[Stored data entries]
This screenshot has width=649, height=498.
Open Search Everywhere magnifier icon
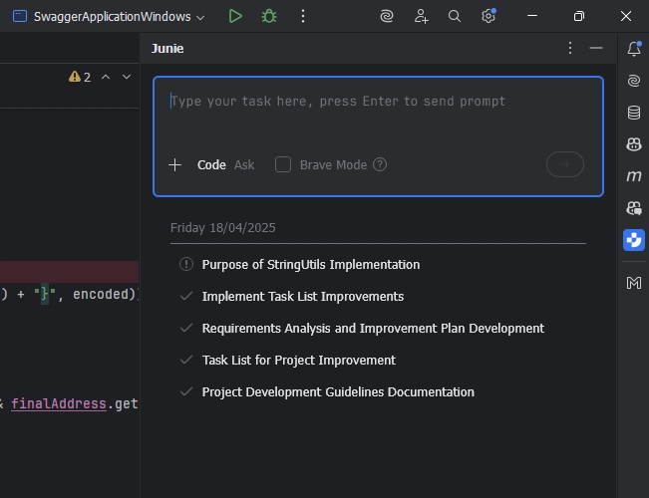pyautogui.click(x=455, y=16)
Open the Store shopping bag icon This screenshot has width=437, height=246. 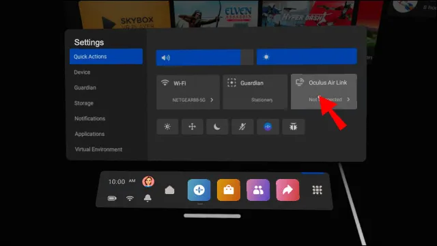229,190
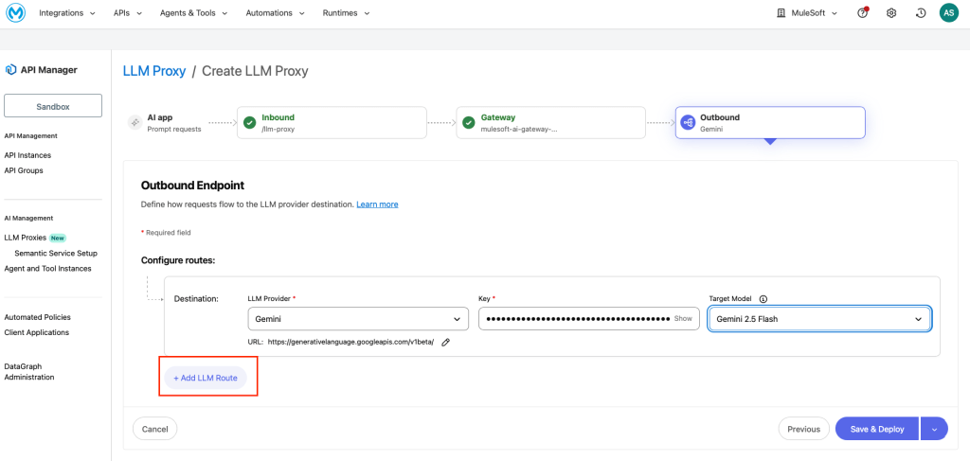
Task: Open the help icon in header
Action: pos(862,13)
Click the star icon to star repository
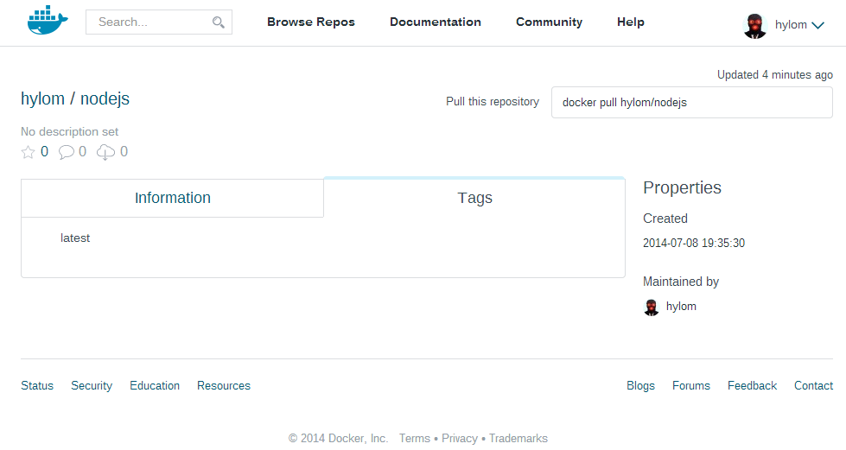Image resolution: width=846 pixels, height=450 pixels. point(29,152)
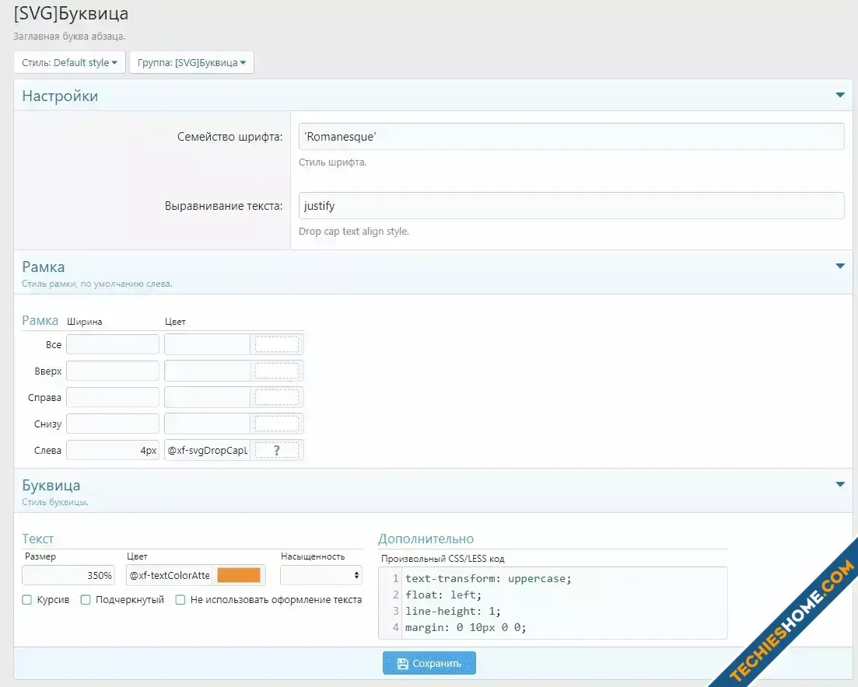The height and width of the screenshot is (687, 858).
Task: Collapse the Настройки section arrow
Action: pos(839,96)
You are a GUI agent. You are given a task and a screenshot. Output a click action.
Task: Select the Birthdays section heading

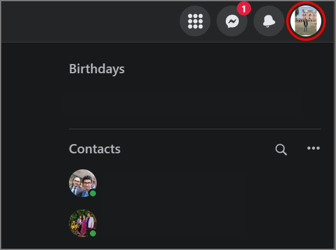97,69
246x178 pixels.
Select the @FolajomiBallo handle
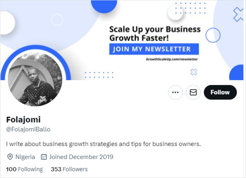click(28, 129)
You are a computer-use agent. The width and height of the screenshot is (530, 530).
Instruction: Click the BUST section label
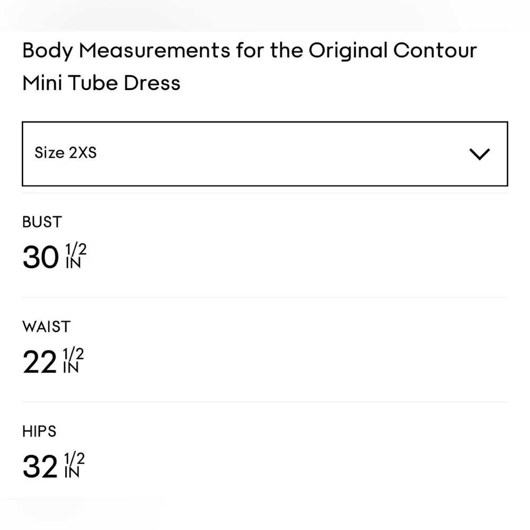pos(42,222)
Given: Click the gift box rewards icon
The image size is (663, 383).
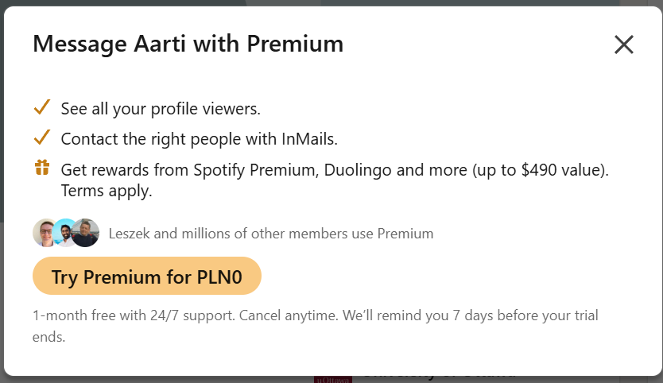Looking at the screenshot, I should (x=42, y=168).
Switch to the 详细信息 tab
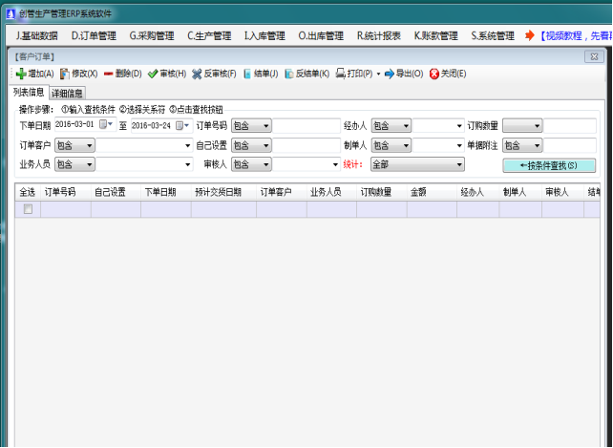This screenshot has height=448, width=613. (x=67, y=93)
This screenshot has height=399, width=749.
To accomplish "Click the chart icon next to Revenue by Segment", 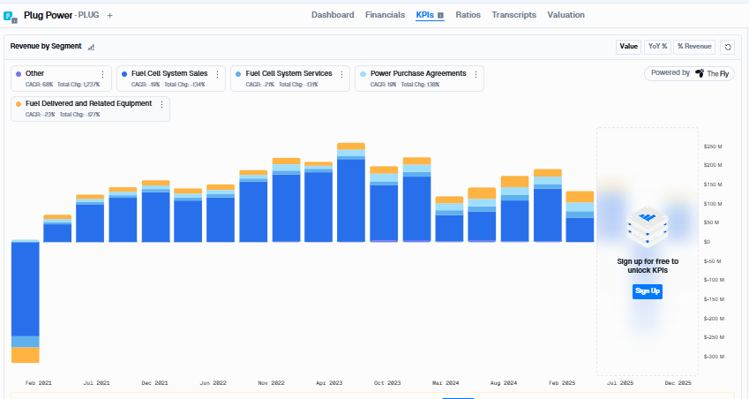I will point(91,47).
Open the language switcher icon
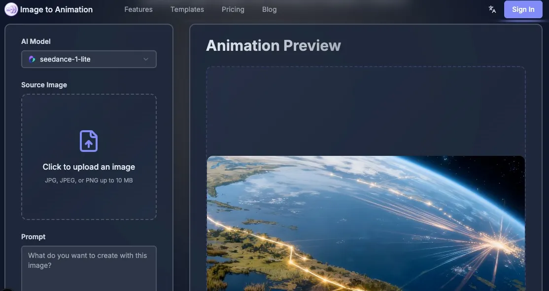 click(x=492, y=9)
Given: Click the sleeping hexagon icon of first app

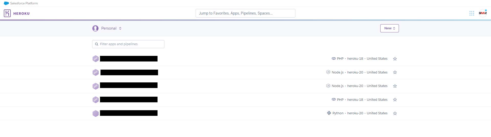Looking at the screenshot, I should point(96,59).
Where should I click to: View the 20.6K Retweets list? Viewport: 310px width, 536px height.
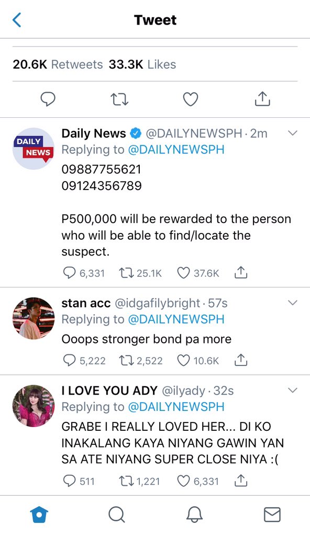[58, 64]
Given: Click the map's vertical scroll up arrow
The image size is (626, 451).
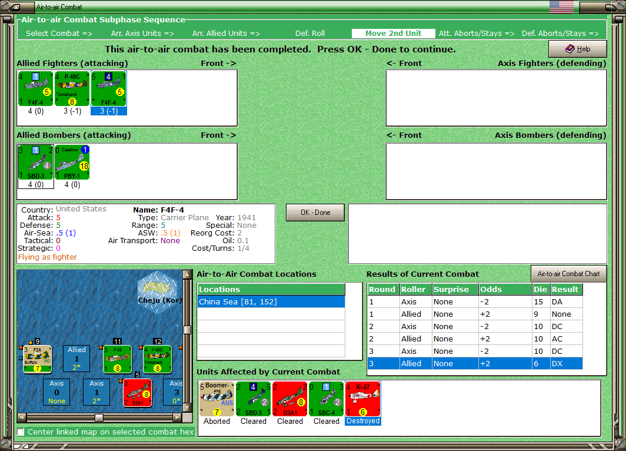Looking at the screenshot, I should click(x=187, y=274).
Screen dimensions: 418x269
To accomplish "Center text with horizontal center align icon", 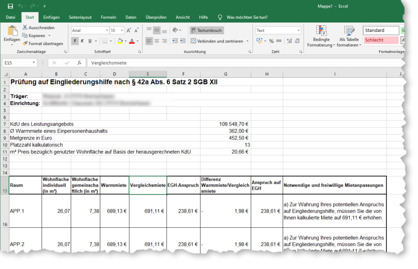I will (x=157, y=41).
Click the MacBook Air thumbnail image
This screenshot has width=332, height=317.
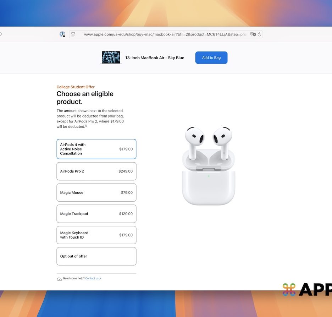coord(111,58)
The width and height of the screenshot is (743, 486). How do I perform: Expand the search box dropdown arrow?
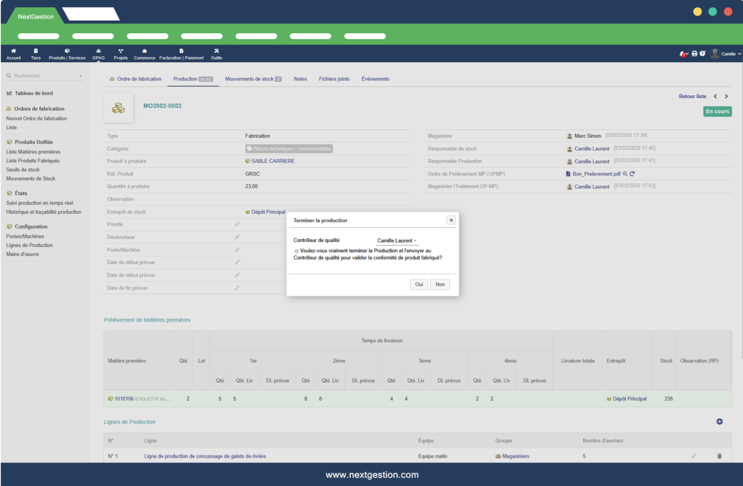(81, 76)
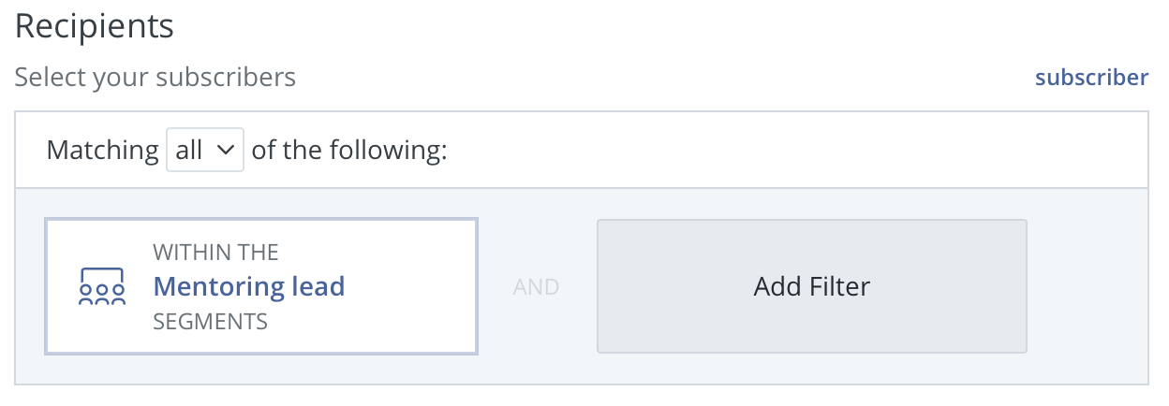This screenshot has width=1169, height=406.
Task: Click "Select your subscribers" subtitle text
Action: tap(155, 77)
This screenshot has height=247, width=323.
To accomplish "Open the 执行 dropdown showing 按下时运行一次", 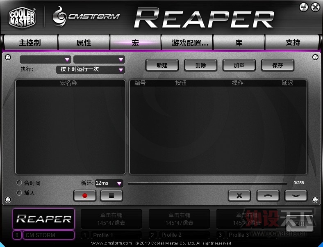I will click(91, 69).
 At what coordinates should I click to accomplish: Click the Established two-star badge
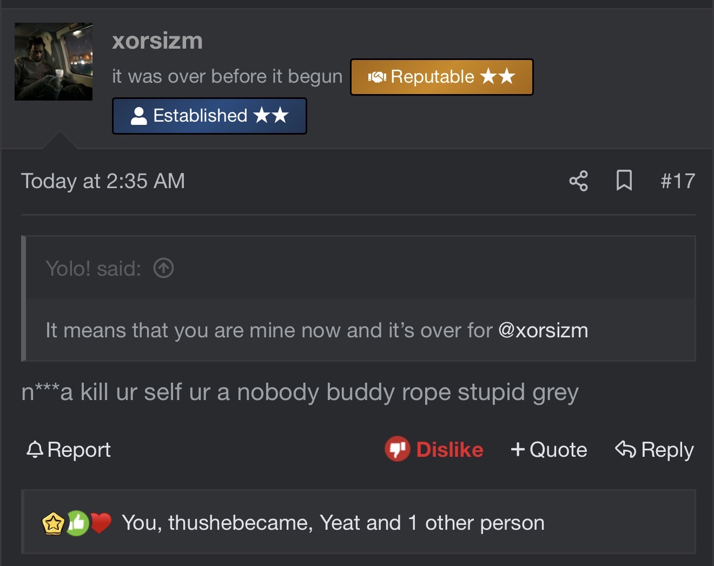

Prompt:
What is wanted is an exact copy of the lines above from the one containing "Task: Select the Birthdays section heading" through the one containing "Given: Click the gift box rewards icon", with no pictures in it.

Reply to the exercise:
Task: Select the Birthdays section heading

97,69
246x178 pixels.
Select the @FolajomiBallo handle
click(28, 129)
You are a computer-use agent. The width and height of the screenshot is (530, 530).
Instruction: Click the BUST section label
pos(42,222)
Given: Click the gift box rewards icon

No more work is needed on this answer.